C'est presque impossible aujourd'hui pour les représentants du culte musulman d'être clean ou de manifester contre l'antisémitisme sans risquer une fatwa. 

Le seul imam qui, depuis des années, a systématiquement dénoncé l'islamisme radical ou qui a défendu les juifs contre l'antisémitisme islamique ; c'est l'imam Hassen Chalghoumi. Résultat : il ne peut pas circuler en France sans des gardes du corps et sa famille est souvent aux Émirats Arabes Unis. Il se sent plus protégé dans un pays musulman, les Emirats, que dans les banlieues françaises. Vous vous rendez compte?  C’est un état des lieux qui est dramatique. Pour moi, la plus grande forme de racisme depuis 40 ans c’est d’avoir confié les musulmans à des barbus des pays obscurantistes qui ont des valeurs différentes des nôtres. On a voulu répandre Voltaire et on les a laissés aux mains de gens qui ont une vision favorable à la charia. 

Les musulmans qui ont défilé Dimanche contre l’antisémitisme, sont-ils en rupture avec leurs instances représentatives ? Le CFCM représente-t-il quelque chose ? 

Les musulmans qui manifestent sont courageux. Ils ne sont pas en rupture avec leur mosquée, c’est bien plus que ça puisqu’ils prennent le risque d'être considérés comme des traîtres à la communauté. Ils ont osé rompre la solidarité communautaire et quasi tribale en osant montrer qu’il y avait des méchants dans la communauté musulmane. 

Il y a eu une délégitimation du Conseil Français du Culte Musulman récemment par les autorités françaises. Rappelez-vous, trois composantes sur cinq du CFCM avaient refusé de signer la Charte des musulmans de France. C’était justement une charte qui dénonçait les excès et tout ce qui, dans la charia, pouvait être contraire aux valeurs de la République. 

Donc les musulmans qui ont manifesté, je ne sais pas s'ils sont en rupture totale avec l'islam de l'Europe ou des organisations officielles, mais en tout cas ils sont venus en tant que citoyens musulmans et surtout pas à l'appel des mosquées. 

Les imams modérés craignent-ils pour leur vie ? Sont-ils menacés par les islamistes ? 

Les imams modérés sont tous, sans exception, menacés. 

Il y a quelques années, j'ai été en Egypte. J’ai rencontré le grand imam d'al-Azhar que j’ai interviewé pour Atlantico. Il combat les frères musulmans comme Al Sissi.

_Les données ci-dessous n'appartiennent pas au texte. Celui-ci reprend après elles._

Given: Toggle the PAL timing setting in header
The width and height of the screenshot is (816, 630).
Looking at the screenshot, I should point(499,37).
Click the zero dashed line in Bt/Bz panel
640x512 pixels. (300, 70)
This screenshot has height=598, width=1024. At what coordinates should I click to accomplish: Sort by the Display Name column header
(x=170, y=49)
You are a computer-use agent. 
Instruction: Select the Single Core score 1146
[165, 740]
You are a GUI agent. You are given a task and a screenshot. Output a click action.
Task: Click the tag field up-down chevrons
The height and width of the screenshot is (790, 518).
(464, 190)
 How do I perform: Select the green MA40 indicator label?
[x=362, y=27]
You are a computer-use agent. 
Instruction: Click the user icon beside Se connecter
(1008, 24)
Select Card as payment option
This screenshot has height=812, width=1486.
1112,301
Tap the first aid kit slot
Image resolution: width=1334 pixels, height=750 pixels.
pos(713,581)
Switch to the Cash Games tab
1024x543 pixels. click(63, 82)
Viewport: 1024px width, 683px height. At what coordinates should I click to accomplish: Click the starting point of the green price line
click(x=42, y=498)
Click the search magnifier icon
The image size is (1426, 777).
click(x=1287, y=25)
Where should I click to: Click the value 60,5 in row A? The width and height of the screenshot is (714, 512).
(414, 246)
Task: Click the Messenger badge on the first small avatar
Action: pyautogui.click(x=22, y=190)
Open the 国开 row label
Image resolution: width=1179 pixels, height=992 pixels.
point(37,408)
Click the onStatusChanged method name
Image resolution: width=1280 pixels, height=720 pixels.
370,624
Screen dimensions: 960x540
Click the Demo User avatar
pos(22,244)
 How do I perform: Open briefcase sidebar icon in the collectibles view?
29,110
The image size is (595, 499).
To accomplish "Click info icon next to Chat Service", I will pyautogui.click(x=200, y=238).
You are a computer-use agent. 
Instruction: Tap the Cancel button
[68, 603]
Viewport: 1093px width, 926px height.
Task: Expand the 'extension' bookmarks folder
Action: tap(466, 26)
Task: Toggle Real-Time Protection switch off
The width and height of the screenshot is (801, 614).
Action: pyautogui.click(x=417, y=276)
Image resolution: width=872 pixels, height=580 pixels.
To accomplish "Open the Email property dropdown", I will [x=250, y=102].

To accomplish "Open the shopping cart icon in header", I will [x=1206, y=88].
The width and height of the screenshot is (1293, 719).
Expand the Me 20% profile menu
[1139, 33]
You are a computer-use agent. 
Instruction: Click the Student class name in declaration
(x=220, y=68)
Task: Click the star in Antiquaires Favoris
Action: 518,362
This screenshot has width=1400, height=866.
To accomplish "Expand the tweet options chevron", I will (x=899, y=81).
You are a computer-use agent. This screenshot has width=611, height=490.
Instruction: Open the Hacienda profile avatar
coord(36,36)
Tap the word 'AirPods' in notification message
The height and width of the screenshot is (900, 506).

J’ai vu que lui aussi avait peur. 

Quand l’imam d’al-Azhar a soutenu le Hamas ces jours-ci, ce n’est pas parce qu’il les soutient. Mais s’il ne le faisait pas, il pouvait être exécutés très rapidement. La pression islamiste est insoupçonnable. Il y a une haine et une mentalité totalitaire qui est très présente. C'est exactement pareil dans nos quartiers, ici, en Europe. On les a confiés à des organisations pakistanaises, aux Frères musulmans, aux turques, aux algériens… Ce sont des pays qui n’ont pas du tout nos valeurs. Nous n’avons pas été capable de créer un islam européen. C'est l'erreur depuis 40 ans. Voilà pourquoi il y a une rupture totale entre le musulman modéré et l'islam officiel. L'islam officiel en Europe n'est pas du tout un islam modéré, européen compatible avec nos valeurs. C'est l'islam de l'étranger et des organisations islamistes qui, même jusqu'au Parlement européen et à la Commission européenne, ont des appuis. Rappelez-vous la campagne en faveur du voile islamique financée par les réseaux antiracistes de la Commission européenne et du Conseil de l'Europe. 

Les pressions exercées sur les musulmans en France sont telles que c'est un miracle qu'il y ait encore beaucoup d'individus musulmans qui osent dénoncer et venir dans certaines manifestations. Pour eux c'est menace. Tous les musulmans modérés un peu visibles aujourd'hui vivent dans la peur. Ils sont souvent courageux. Ils sont harcelés par mail ou autres messages. Ils acceptent l'idée à chaque instant d'être assassinés.  

Dans les démocraties libérales, les islamistes sont tellement puissants qu'ils sont en mesure de faire peur à ceux qui sont compatibles avec nos valeurs et de valoriser ceux qui sont ennemis de nos valeurs. Et ça, c'est le plus grand échec des sociétés démocratiques. Nous voulons exporter les droits de l'homme dans les pays qui n'en veulent pas avec des interventions militaires ; mais par contre nous ne sommes pas capables d'assumer nos valeurs et de les défendre dans nos propres quartiers.